As before, he made assumptions when he lacked the necessary information. This became problematic when he didn’t know what pronouns to use for my co-worker—a mistake that could signal to co-workers that either I didn’t write the memo or that I didn’t know my team members very well.
Writing self-assessment reports at the end of the year can cause terror and anxiety for some, resulting in a review that sells itself short.
Feeding ChatGPT’s clear achievements, including key data points, led to a rave review from myself. The first attempt was problematic, as the initial prompt asked for a self-assessment for “Danielle Abril” rather than “me”. This led to a third-person review that seemed to come from Elmo from Sesame Street.
Changing the prompt to ask for an opinion on “me” and “my” accomplishments led to compliment phrases like “I have consistently demonstrated strong ability”, “I am always willing to go the extra mile”, “J have been an asset to the team” and “I am proud of the contributions I have made. It also included a nod to the future: ‘I am confident that I will continue to make valuable contributions.’
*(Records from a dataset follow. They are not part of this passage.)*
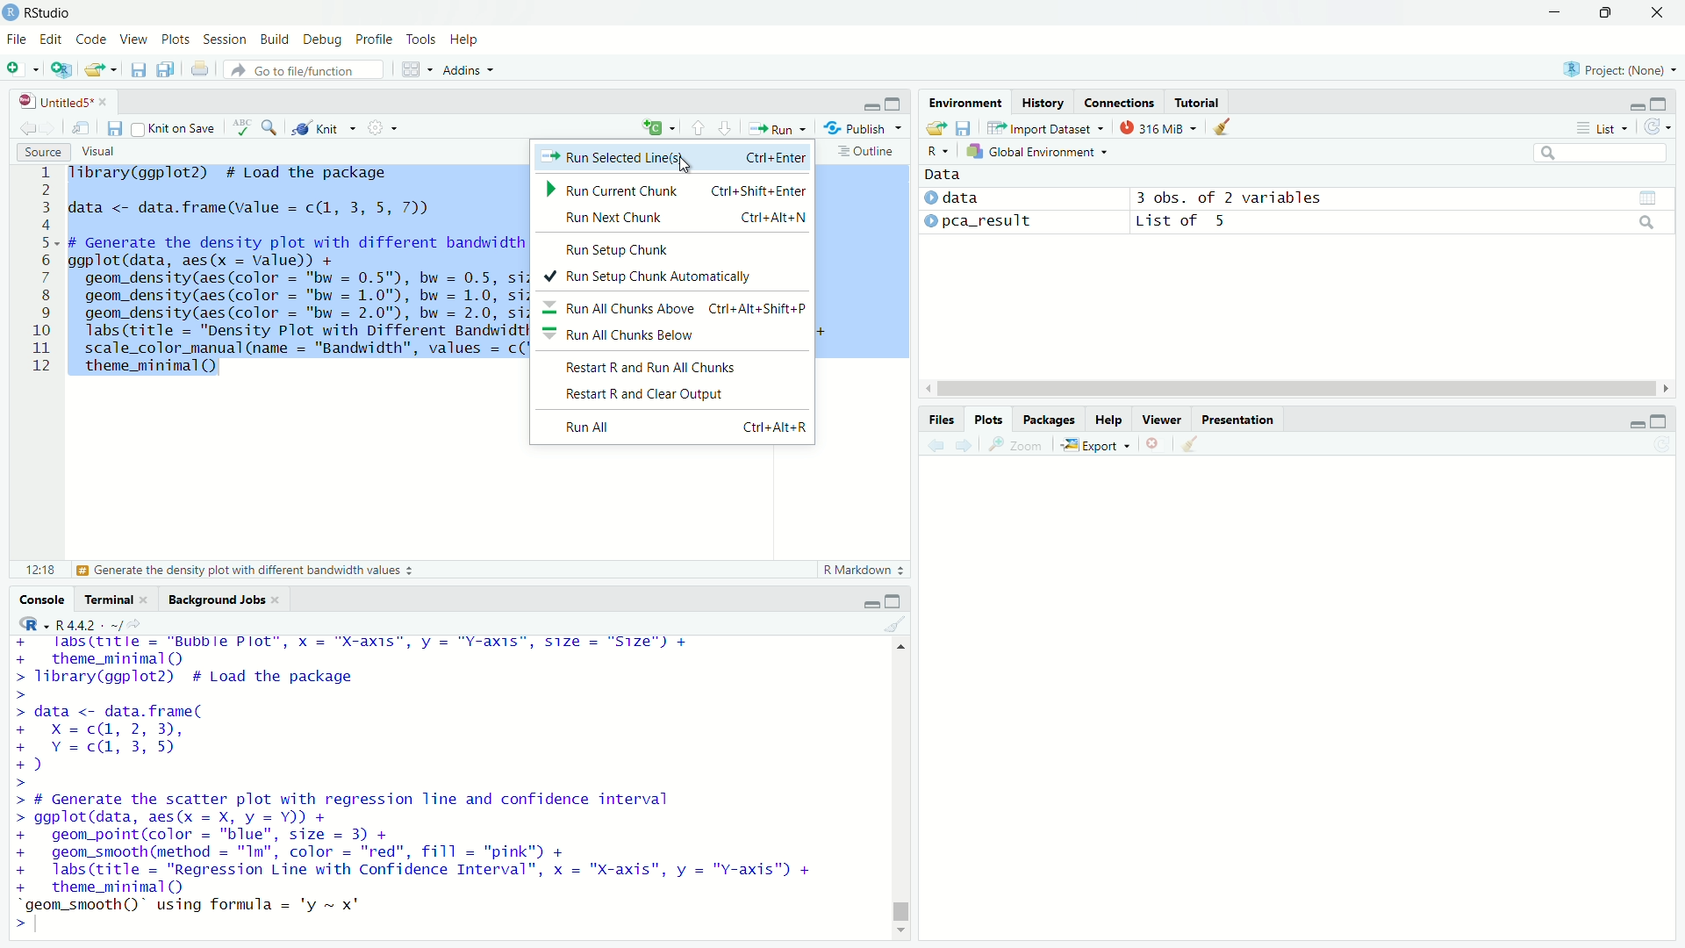 This screenshot has width=1685, height=948. I want to click on Check spelling in the document, so click(242, 126).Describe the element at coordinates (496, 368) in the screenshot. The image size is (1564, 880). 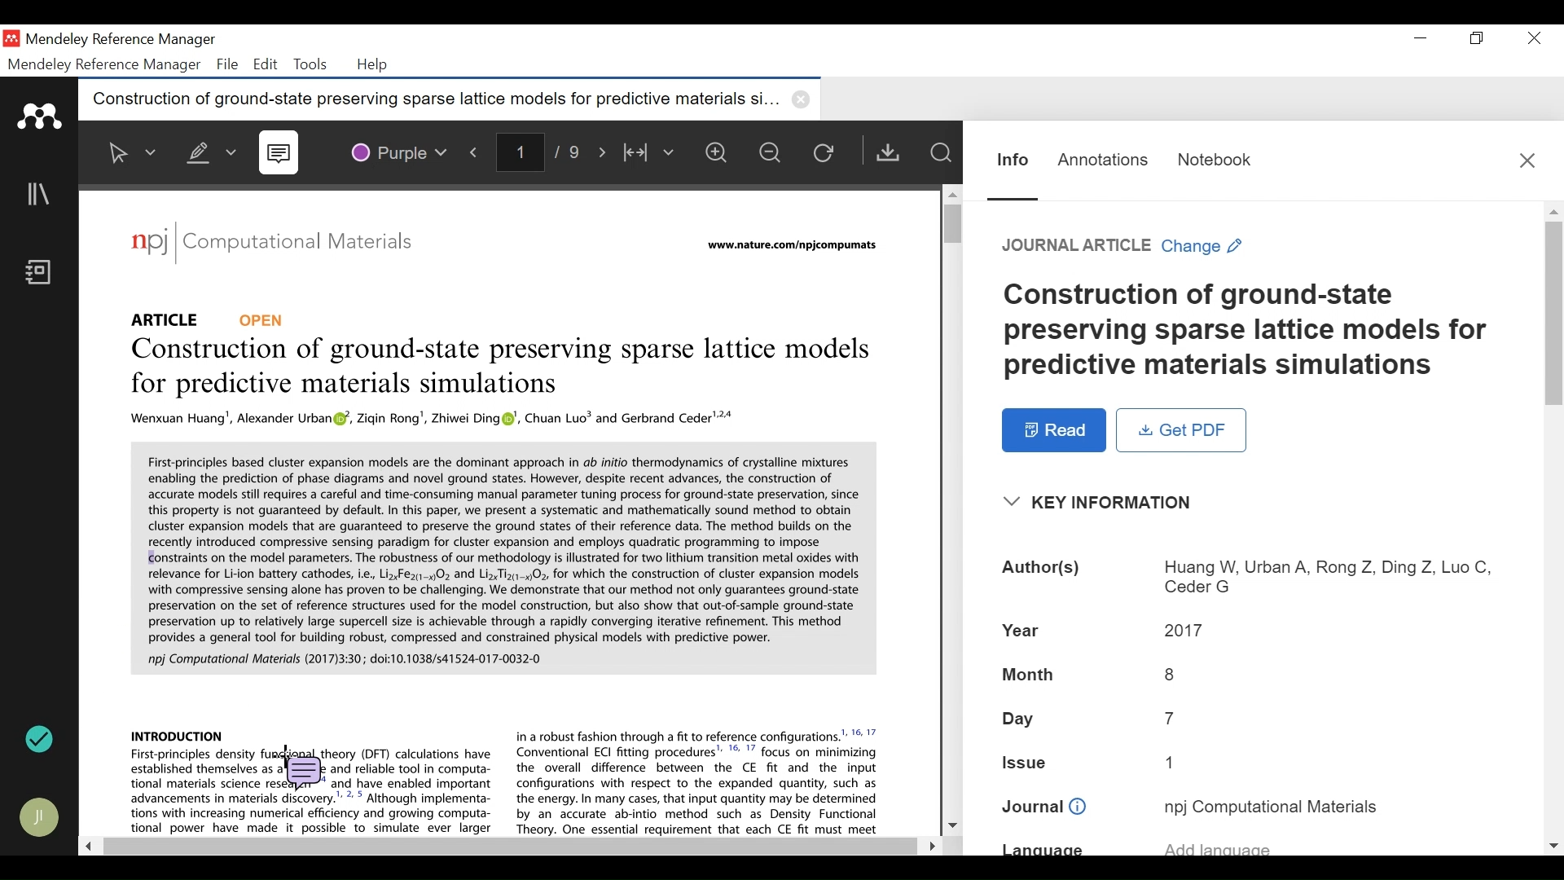
I see `Title: Construction of ground-state preserving sparse lattice models for predictive materials simulations` at that location.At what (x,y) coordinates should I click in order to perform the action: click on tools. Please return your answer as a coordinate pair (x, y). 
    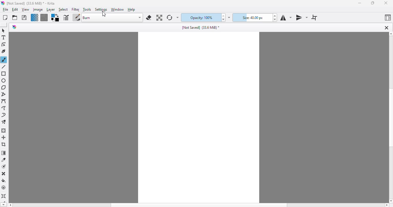
    Looking at the image, I should click on (87, 9).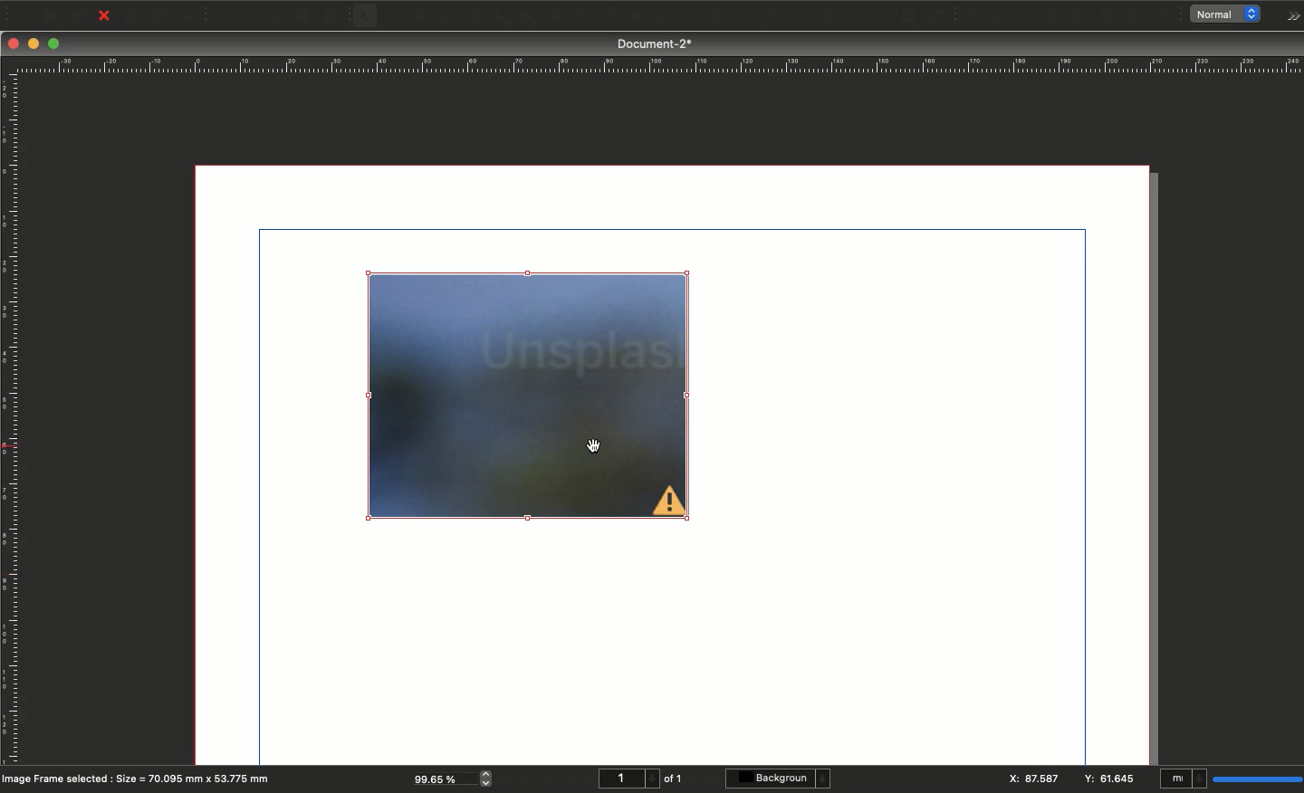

Some of the highlights were a bit generic, but overall it was a stellar review that could serve as a good heading. The bot produced similar results when asked to write cover letters. However, ChatGPT had a major problem: it incorrectly assumed my job title.
Was ChatGPT useful for common work tasks?
It helped, but sometimes his mistakes caused more work than doing the task manually.
ChatGPT served as a starting point in most cases, providing helpful verbiage and initial ideas. But it also produced answers with errors, factually incorrect information, excess words, plagiarism, and miscommunication.
“I can see it’s useful…but only to the extent that the user is willing to check the output,” Andreas said. “It’s not enough to drop the rails and send e-mails to your colleagues.”